VATICAN CITY — Pope Francis on Tuesday cautioned against those who seek to understand the faith only with the intellect, explaining that this attitude closes one to the Holy Spirit and prevents him from acting in our lives.
“You do not believe because you are not part of my sheep,” the Holy Father said during his homily at daily Mass. “You do not believe because you are not of the people of Israel. You have left the people. You are in intellectual aristocracy.”
Speaking to those in attendance at the Vatican’s St. Martha guesthouse, the Pope centered his homily on the day’s readings, taken from the Acts of the Apostles and the Gospel of John.
Beginning, the Pope recalled how the Christians scattered after the martyrdom of St. Stephen, noting that “they were dispersed with the seed of the Gospel, and they carried it everywhere.”
Observing how, at first, they only preached the Good News to the Jews, the Holy Father explained that, “almost naturally, some of them” began to speak to the Greeks in Antioch and that, slowly, “they opened the doors to the Greeks, to the pagans.”
However, the Bishop of Rome recounted how, once news of this interaction with the pagans reached Jerusalem, the apostle Barnabas was sent to “to carry out an inspection,” during which he found that everyone “was happy,” on account of the “large number of people” who were “added to the Lord.”
These people did not say, “Let's go to the Jews first, then the Greeks, then pagans, then everyone,” the Pope said. “No! They allowed themselves to be carried by the Holy Spirit! They were docile to the Holy Spirit.”
By this openness, “one thing leads to another,” and, eventually, “they end up opening the doors to everyone: to the pagans, who were considered unclean in the mentality of the time. … They opened the doors to everyone.”
Noting that there are two different groups represented in the readings, the Pope explained that the first are the people “who are docile to the Holy Spirit.”
Whether he asks us to be bold or whether he leads us gently, “the virtue is in allowing ourselves to be carried by the Holy Spirit, in not resisting the Holy Spirit, in being docile to the Holy Spirit,” the Holy Father continued. “And the Holy Spirit works in the Church today, is acting in our lives today.”
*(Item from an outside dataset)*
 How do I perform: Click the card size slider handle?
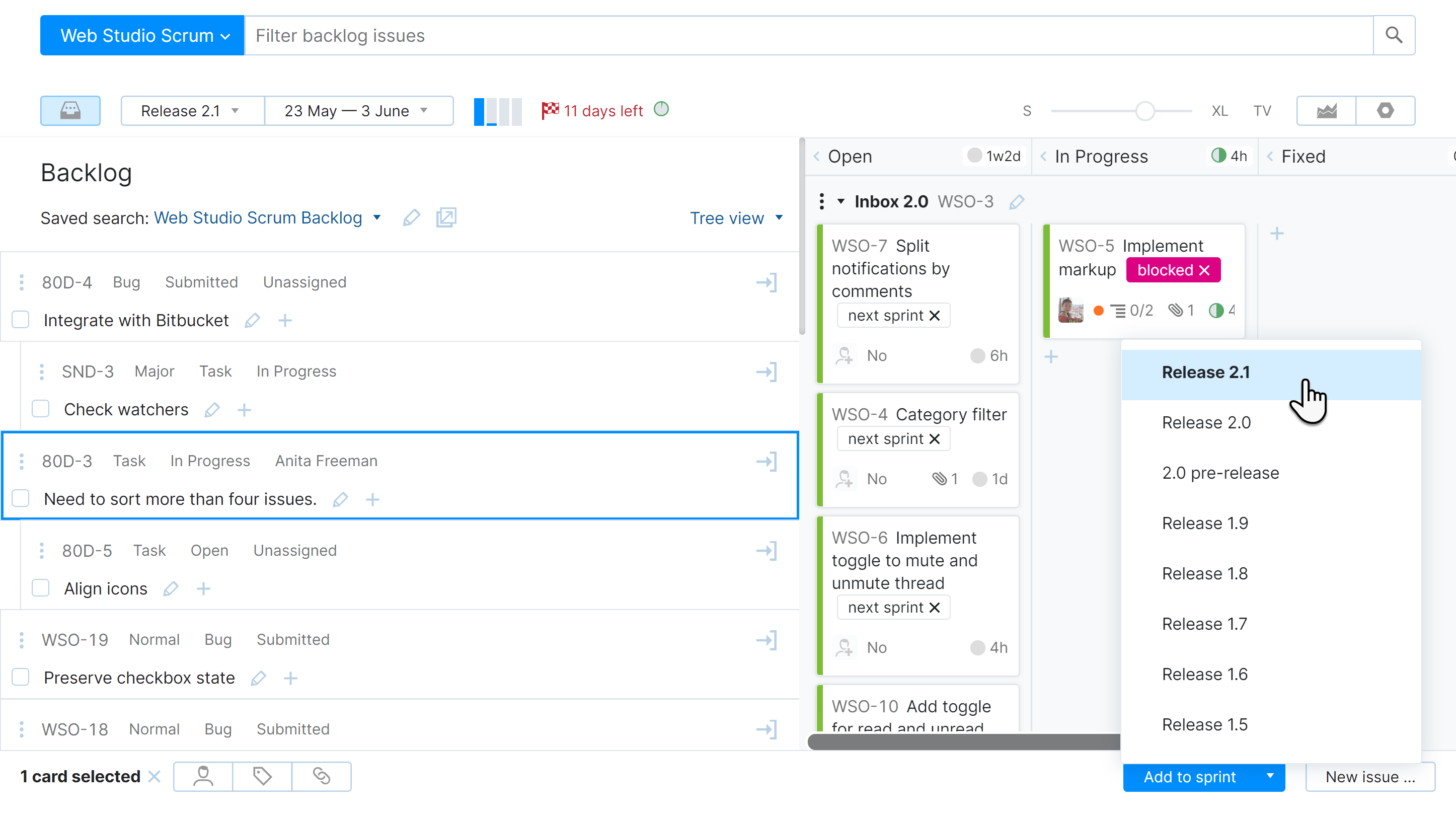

Explaining how there are some who might say they have never seen him, Pope Francis encouraged them to “pay attention to what is happening, to what comes to your mind, to what comes in your heart. Good things? It is the Spirit that invites you to take that path. It takes docility, docility to the Holy Spirit.”
Drawing attention to the second group represented in the readings, the Pope observed that they are the “intellectuals who came to Jesus in The temple: They are the doctors of the Law,” with whom Jesus frequently had problems.
This is “because they never arrived at understanding: They always came back to the same point, because they believed that religion was a thing of the mind, of laws,” he continued, adding that they saw the faith as “fulfilling the commandments and nothing more.”
“These people had no heart; there is no love or beautyl there is no harmony” in their faith, the pontiff went on to say, noting that these people “only want explanations”; but once they are given, they are “not convinced,” and “they return with more questions.”
“This is their way: They spin round and round,” just as they did with Jesus until they were able to kill him, Francis recalled, adding, “These people do not open their hearts to the Holy Spirit.”
Explaining how they “believe that the things of God can be understood only with the head, with ideas, with their own ideas,” the Holy Father emphasized, “they are proud. They think they know everything, and what does not fit into their intelligence is not true [to them]. You can raise a dead man in front of them, but they do not believe.”
“Faith is a gift from God. But faith comes if you are in his people,” he continued, “if you are, right now, in the Church, if you are helped by the sacraments, brothers and sisters, by the assembly; if you believe that this Church is the people of God.”
Pope Francis went on to describe how this second group of people had distanced themselves from God and that “they did not believe in the people of God; they only believed in their own things and thus built a whole system of commandments that chased the people away.”
“They chased people away and would not let them come into the Church. They could not believe. This is the sin of resisting the Holy Spirit.”
Concluding, the Pope recalled the “two groups of people,” noting that there are those who are “gentle, sweet people, humble, open to the Holy Spirit,” whereas the others are “proud, self-sufficient, detached from the people, intellectual aristocrats, who closed their doors and resist the Holy Spirit.”
“This is not just stubbornness,” he said. “It is much more: It is having a hard heart. And this is more dangerous.”
“Let us ask the Lord for the grace of docility to the Holy Spirit to move forward in life, to be creative, to be joyful, because the other people were not joyful,” the Pope prayed, observing that when “there is a lot of seriousness, the Spirit of God is lacking.”
Therefore, we ask “for the grace of obedience and that the Holy Spirit will help us to defend ourselves from this other evil spirit of self-sufficiency, pride, arrogance, closure of the heart to the Holy Spirit.”